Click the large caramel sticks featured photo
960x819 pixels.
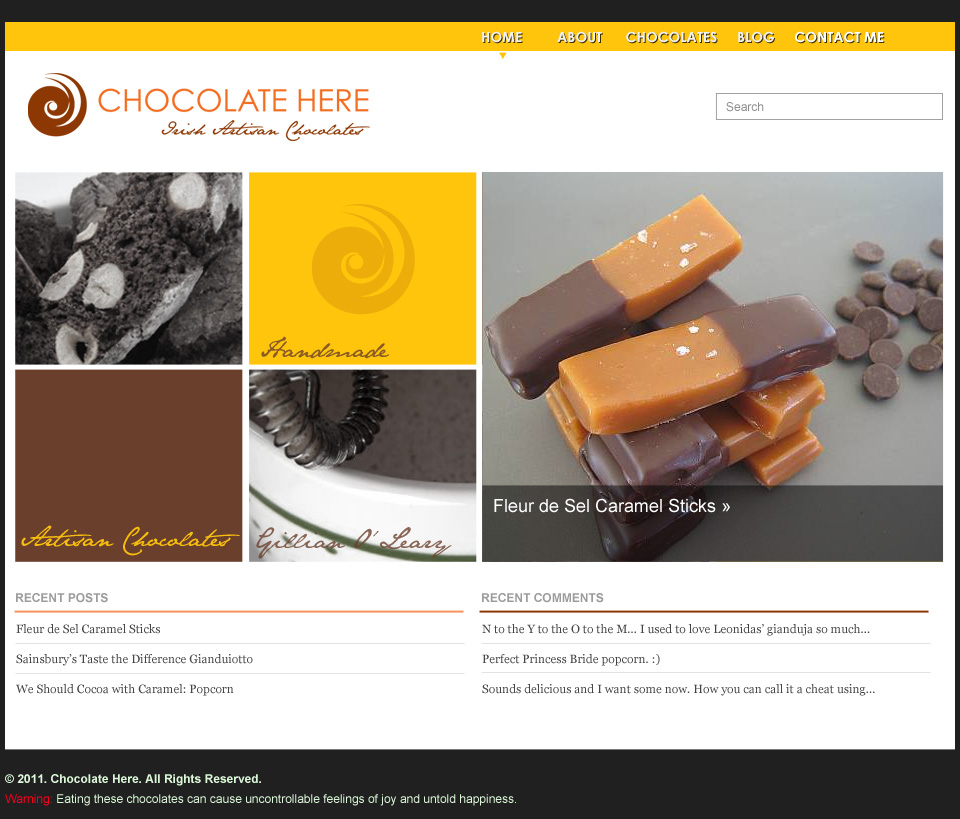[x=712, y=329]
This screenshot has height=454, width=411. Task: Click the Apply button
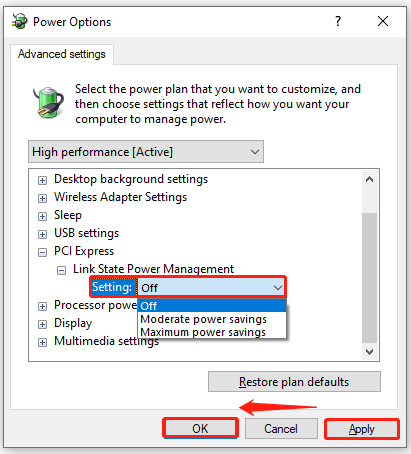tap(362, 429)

==

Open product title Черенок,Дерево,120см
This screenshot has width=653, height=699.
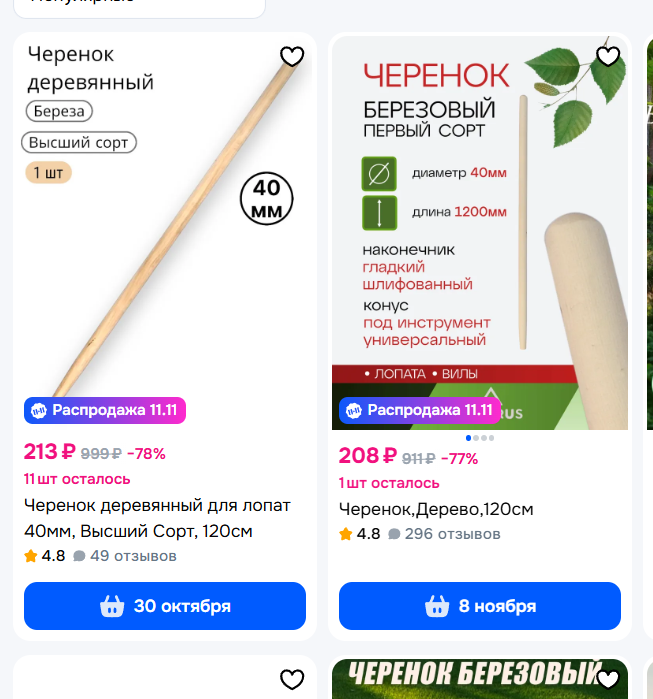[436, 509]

REQUIRED WORK: Copy the material above, from the line containing "Click the large caramel sticks featured photo" through the line containing "tap(362, 429)", and leave out the pictures.

RESPONSE BELOW:
Click the large caramel sticks featured photo
960x819 pixels.
[x=712, y=329]
This screenshot has height=454, width=411. Task: Click the Apply button
tap(362, 429)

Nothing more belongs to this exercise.